> _What the task requires_:
Return only that part of the material below which starts with the line containing "Back to top (318, 608)" and goes on through the line containing "Plan du site", restated exactly.

> _Dataset excerpts_:
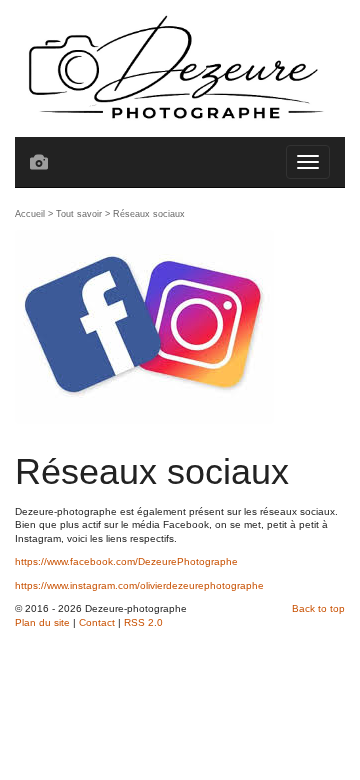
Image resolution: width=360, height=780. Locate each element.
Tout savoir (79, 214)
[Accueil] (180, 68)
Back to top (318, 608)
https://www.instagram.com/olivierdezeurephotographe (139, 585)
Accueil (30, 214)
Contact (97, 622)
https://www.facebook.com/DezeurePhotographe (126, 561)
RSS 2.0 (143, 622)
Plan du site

* * *

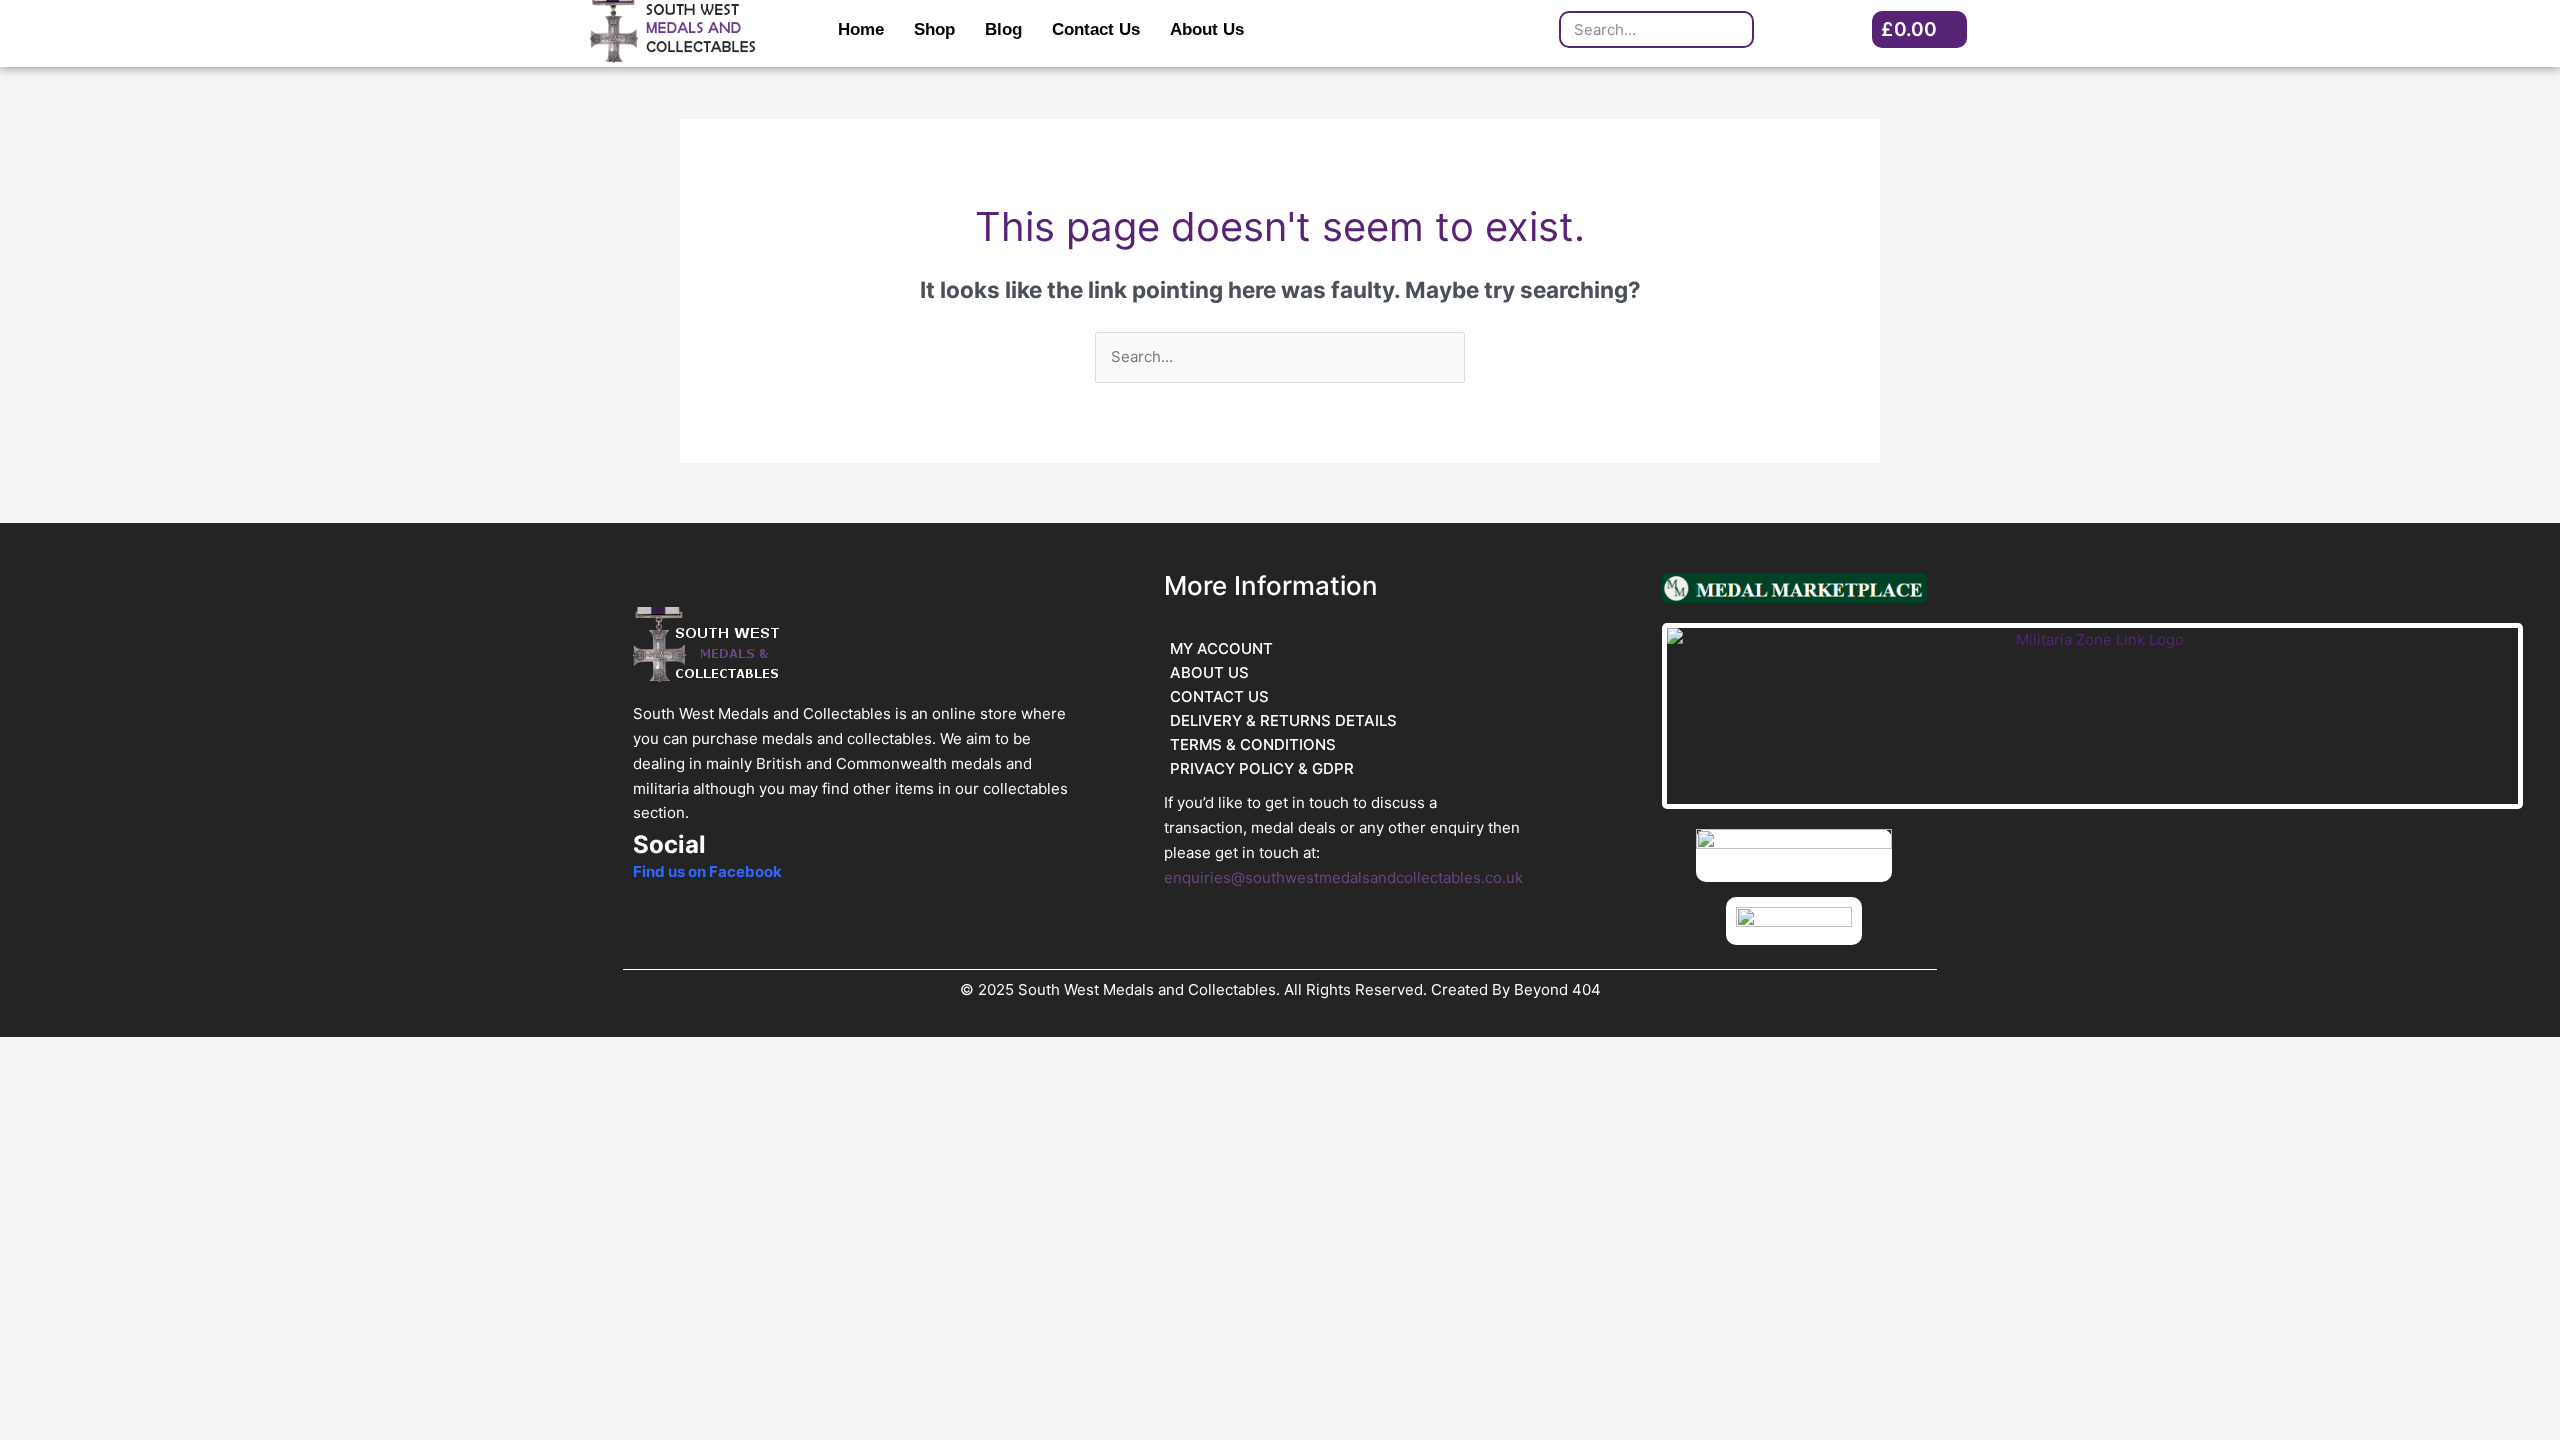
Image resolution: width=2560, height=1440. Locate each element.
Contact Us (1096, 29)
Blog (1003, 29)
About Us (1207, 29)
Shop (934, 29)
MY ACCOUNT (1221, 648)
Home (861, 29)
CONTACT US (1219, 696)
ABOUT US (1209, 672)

> _Written response_:
Back to top (318, 608)
https://www.instagram.com/olivierdezeurephotographe (139, 585)
Accueil (30, 214)
Contact (97, 622)
https://www.facebook.com/DezeurePhotographe (126, 561)
RSS 2.0 (143, 622)
Plan du site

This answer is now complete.